**Goal of the exercise**
Reproduce the records word for word, beginning at the line containing "Where should I click to: Open" and ending at the line containing "(x=1227, y=445)", with both of those lines included. Omit the pictures from your answer.

** Begin Source material **

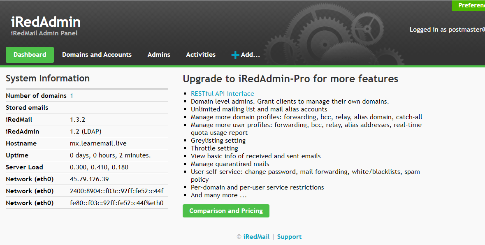Click the iRedMail Admin Panel subtitle
The width and height of the screenshot is (485, 245).
click(44, 33)
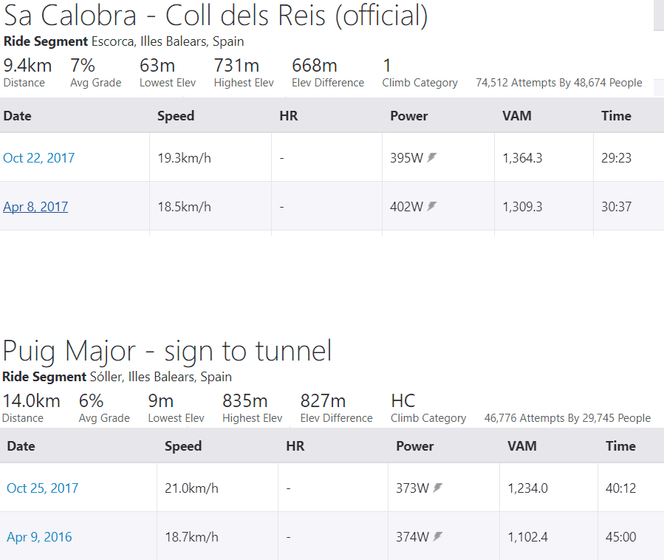The height and width of the screenshot is (560, 664).
Task: Click the Date column header in Puig Major table
Action: (21, 446)
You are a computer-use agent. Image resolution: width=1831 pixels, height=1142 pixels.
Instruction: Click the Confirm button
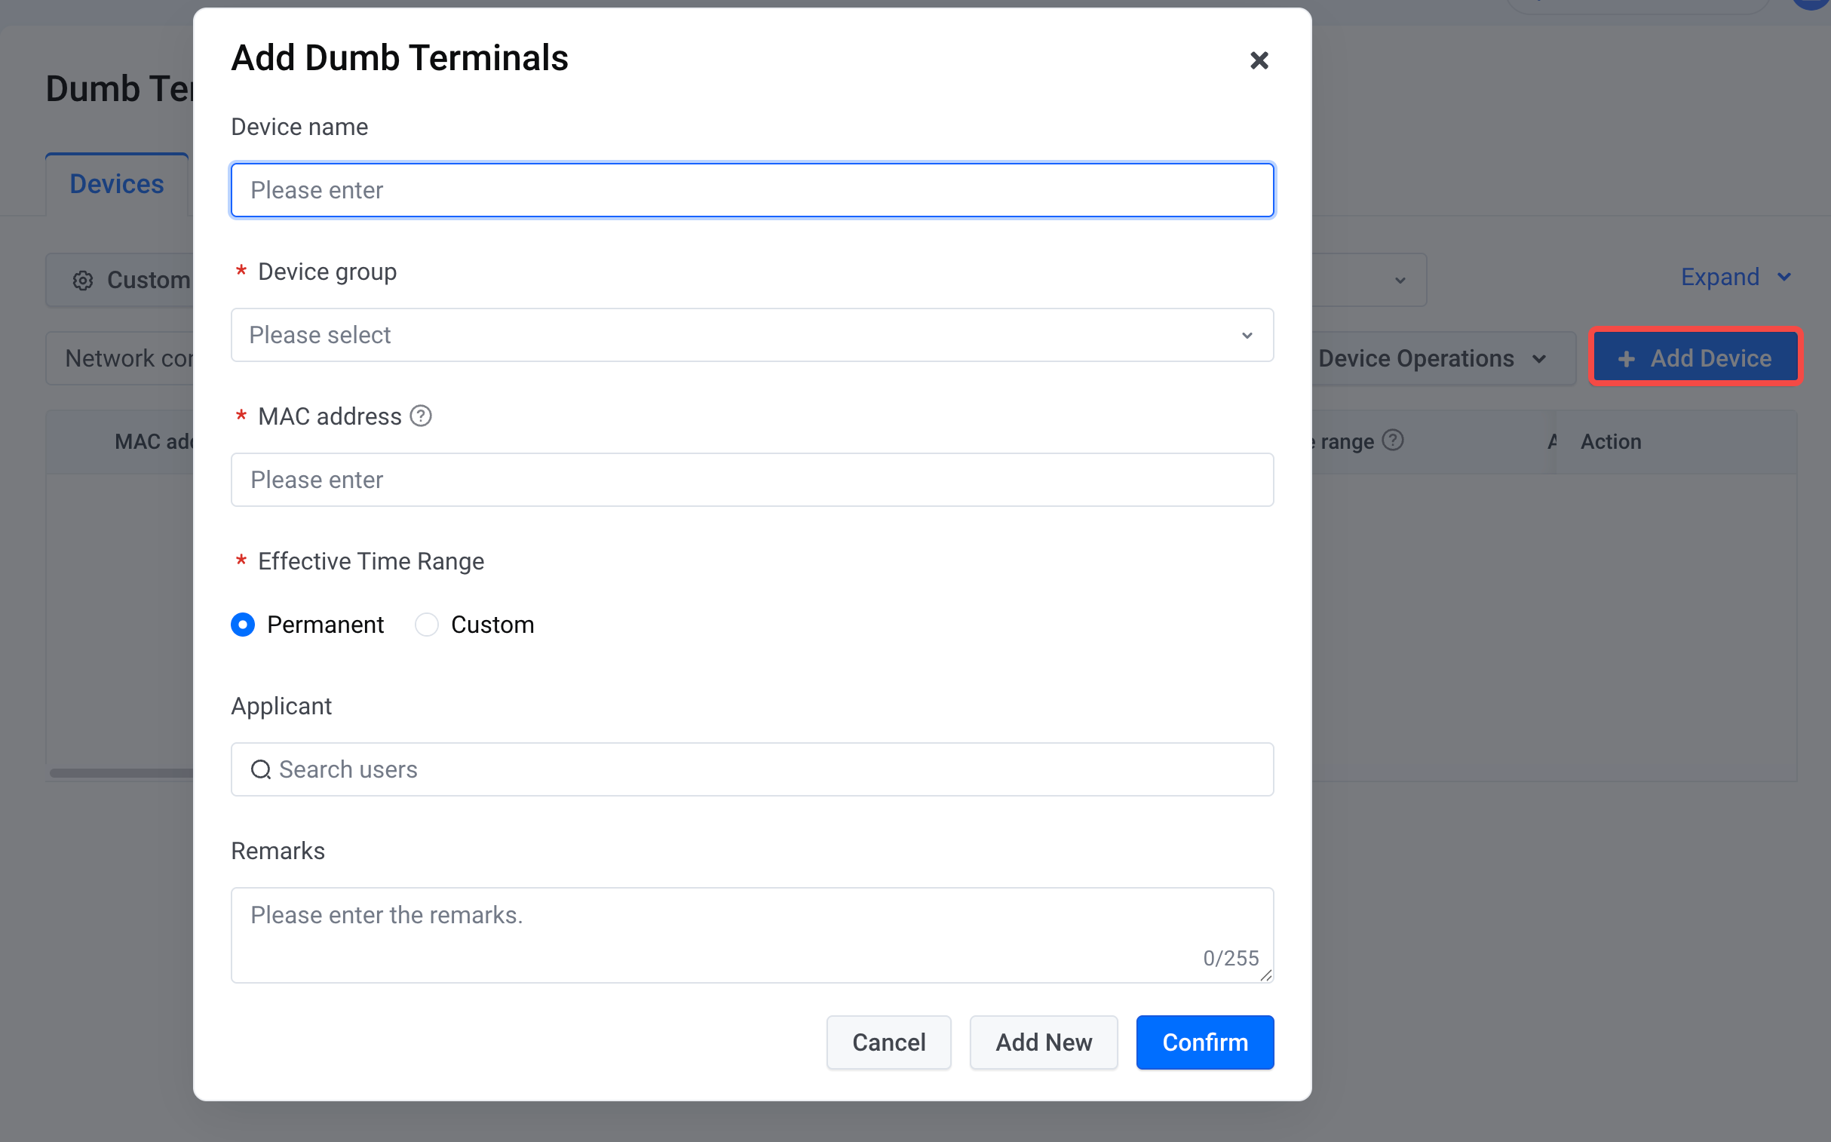point(1204,1042)
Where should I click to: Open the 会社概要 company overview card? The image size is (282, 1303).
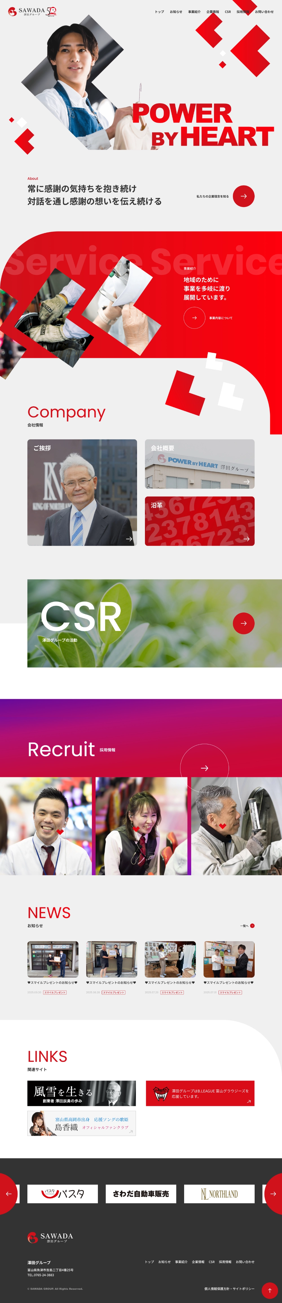point(199,464)
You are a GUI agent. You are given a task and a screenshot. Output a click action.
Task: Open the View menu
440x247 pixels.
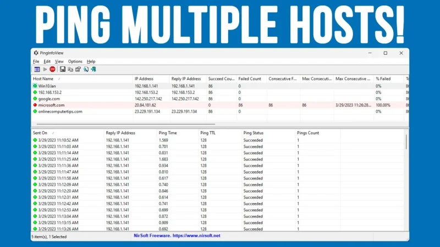[59, 61]
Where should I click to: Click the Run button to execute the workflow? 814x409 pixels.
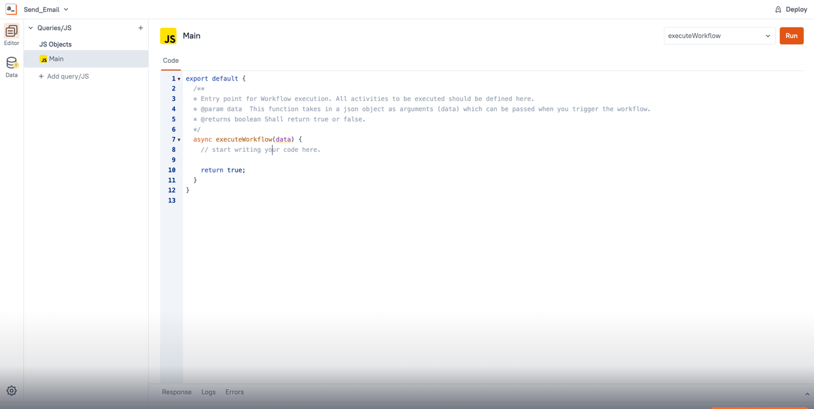tap(791, 36)
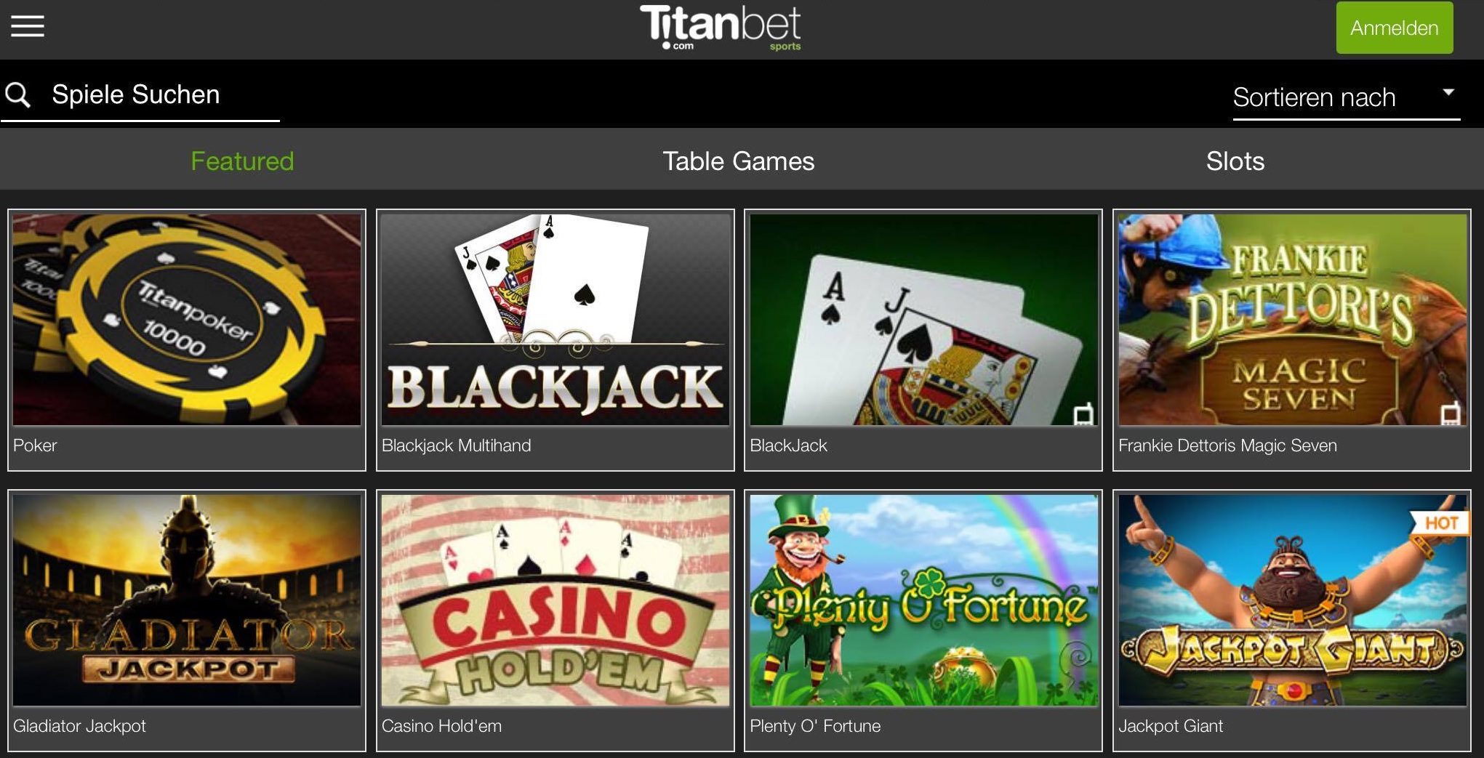Click Frankie Dettoris Magic Seven title
Viewport: 1484px width, 758px height.
(x=1227, y=445)
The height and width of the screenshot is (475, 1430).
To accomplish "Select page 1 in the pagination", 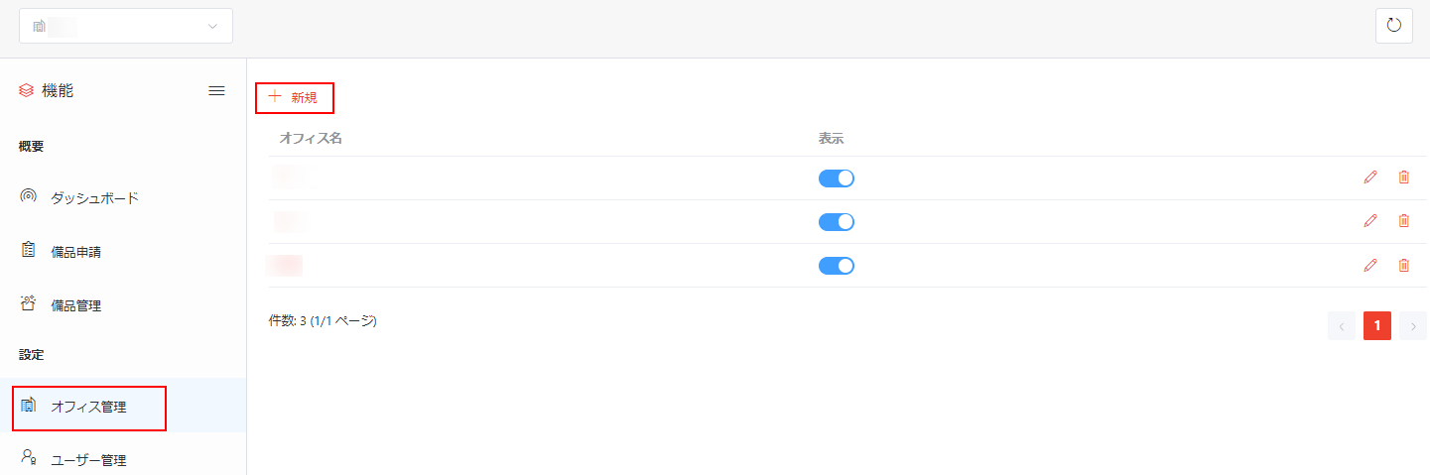I will pyautogui.click(x=1377, y=325).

** End Source material **

**The solution**
Where should I click to: Open the 会社概要 company overview card? The image size is (282, 1303).
point(199,464)
You are a GUI agent. You are given a task and a screenshot. Output a click action.
Task: Open the View menu
440x247 pixels.
[59, 61]
Where should I click to: Click the Run button to execute the workflow? 814x409 pixels.
tap(791, 36)
Click Frankie Dettoris Magic Seven title
Viewport: 1484px width, 758px height.
(x=1227, y=445)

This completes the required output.